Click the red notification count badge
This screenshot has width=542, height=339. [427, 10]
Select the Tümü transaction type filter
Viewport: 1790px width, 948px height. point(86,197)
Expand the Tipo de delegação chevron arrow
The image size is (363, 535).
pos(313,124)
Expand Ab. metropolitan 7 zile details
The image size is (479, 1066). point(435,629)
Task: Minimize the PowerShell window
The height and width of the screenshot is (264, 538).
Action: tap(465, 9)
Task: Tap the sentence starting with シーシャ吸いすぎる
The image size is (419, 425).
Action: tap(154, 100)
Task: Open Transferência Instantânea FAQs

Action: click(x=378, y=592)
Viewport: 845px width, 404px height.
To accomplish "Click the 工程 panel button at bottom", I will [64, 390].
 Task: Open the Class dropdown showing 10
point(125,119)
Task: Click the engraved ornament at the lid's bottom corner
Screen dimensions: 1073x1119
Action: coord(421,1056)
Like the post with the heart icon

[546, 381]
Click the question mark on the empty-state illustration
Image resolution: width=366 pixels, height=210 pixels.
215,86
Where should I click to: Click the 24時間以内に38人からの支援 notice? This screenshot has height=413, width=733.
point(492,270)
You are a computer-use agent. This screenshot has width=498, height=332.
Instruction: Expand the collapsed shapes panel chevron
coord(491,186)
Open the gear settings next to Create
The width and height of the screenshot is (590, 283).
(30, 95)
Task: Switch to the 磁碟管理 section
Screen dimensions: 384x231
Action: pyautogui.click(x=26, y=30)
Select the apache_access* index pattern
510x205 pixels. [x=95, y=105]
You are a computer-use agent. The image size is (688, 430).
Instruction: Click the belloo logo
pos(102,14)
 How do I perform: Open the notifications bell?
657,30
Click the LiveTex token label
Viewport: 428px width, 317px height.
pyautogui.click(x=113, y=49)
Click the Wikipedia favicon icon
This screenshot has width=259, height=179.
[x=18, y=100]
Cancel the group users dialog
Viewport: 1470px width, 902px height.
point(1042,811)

= = =

Would you set down exactly the lines from the line with "Open the gear settings next to Create" through the last one in the material?

**OUTPUT FOR THIS TASK**
Open the gear settings next to Create
The width and height of the screenshot is (590, 283).
(30, 95)
Task: Switch to the 磁碟管理 section
Screen dimensions: 384x231
Action: pyautogui.click(x=26, y=30)
Select the apache_access* index pattern
510x205 pixels. [x=95, y=105]
You are a computer-use agent. The image size is (688, 430).
Instruction: Click the belloo logo
pos(102,14)
 How do I perform: Open the notifications bell?
657,30
Click the LiveTex token label
Viewport: 428px width, 317px height.
pyautogui.click(x=113, y=49)
Click the Wikipedia favicon icon
This screenshot has width=259, height=179.
[x=18, y=100]
Cancel the group users dialog
Viewport: 1470px width, 902px height.
point(1042,811)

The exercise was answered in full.